Eu partilho da visão de que a decadência do modo capitalista de produção é uma questão de tempo, não somente porque é ruim e ineficiente sob a ótica social, mas principalmente porque todo modo de produção se transforma com o desenrolar da história, e por fim acaba "passando", seja por caducar, seja por meio de reforma ou de revolução. Mas não é disso que eu vou seguir tratando aqui. É de sonhos!
O que me chamou a atenção para a ideia que vou tratar nesse texto foi o consumo, em um café daqui de Portugal, de um bolinho que no Brasil se chama sonho (aqui em Portugal chama-se bola de Berlin). Gosto mais do nome"sonho". Vou seguir chamando assim o tal bolinho, porque eu gostava bastante dos sonhos de minha infância, na periferia bem distante da cidade do Rio de Janeiro.

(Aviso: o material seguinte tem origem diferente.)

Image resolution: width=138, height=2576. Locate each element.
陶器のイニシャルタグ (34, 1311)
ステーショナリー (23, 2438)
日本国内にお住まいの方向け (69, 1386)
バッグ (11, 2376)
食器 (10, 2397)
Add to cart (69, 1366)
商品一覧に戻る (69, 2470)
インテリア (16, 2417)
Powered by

No caso era uma periferia diferente do que é hoje: Jacarepaguá era bastante rural, local de moradia de gente simples e do surgimento do que eu chamo de e com uma "proto classe média". Hoje verifica-se um processo de favelização por um lado, e ao mesmo tempo de "condominiação" e muros altos, todos dentro do contexto da "milicianização" de uns e de outros, resultado, entre outras coisas, da desconexão de órgãos essenciais do estado para assegurar cidadania com a articulação popular pela autodeterminação.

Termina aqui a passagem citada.